Task: Count every line below that holds "label". Number only.

————————

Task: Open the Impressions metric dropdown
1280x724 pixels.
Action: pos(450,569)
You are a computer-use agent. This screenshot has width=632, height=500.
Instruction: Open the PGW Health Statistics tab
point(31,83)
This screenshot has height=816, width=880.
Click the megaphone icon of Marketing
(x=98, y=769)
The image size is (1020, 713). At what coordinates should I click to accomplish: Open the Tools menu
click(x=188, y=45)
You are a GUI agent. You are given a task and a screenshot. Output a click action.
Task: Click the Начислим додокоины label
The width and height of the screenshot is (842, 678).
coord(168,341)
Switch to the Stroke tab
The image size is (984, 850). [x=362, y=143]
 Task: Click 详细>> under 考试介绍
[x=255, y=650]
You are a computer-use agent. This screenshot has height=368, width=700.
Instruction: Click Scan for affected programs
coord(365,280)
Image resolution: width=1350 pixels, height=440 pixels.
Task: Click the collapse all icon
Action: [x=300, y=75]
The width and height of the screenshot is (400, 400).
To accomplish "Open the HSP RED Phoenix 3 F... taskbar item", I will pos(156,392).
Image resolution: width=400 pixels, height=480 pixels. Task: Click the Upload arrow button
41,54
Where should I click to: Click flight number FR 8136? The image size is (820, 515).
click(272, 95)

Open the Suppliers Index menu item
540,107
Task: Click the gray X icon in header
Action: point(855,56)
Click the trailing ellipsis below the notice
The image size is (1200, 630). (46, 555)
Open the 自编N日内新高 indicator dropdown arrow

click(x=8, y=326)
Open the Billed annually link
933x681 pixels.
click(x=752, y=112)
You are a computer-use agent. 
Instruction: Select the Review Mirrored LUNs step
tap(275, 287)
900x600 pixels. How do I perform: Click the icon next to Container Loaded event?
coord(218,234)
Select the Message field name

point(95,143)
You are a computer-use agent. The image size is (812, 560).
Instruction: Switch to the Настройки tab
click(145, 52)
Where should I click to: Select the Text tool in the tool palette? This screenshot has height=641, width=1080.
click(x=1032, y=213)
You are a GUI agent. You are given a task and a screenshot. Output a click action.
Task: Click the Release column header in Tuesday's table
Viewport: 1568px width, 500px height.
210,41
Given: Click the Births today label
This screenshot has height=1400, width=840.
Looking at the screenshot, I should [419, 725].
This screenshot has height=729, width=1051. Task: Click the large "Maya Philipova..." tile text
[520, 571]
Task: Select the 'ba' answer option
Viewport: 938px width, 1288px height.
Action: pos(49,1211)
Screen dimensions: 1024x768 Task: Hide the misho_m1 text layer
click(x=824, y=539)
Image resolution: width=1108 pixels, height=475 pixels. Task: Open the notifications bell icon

————————

Task answer: 2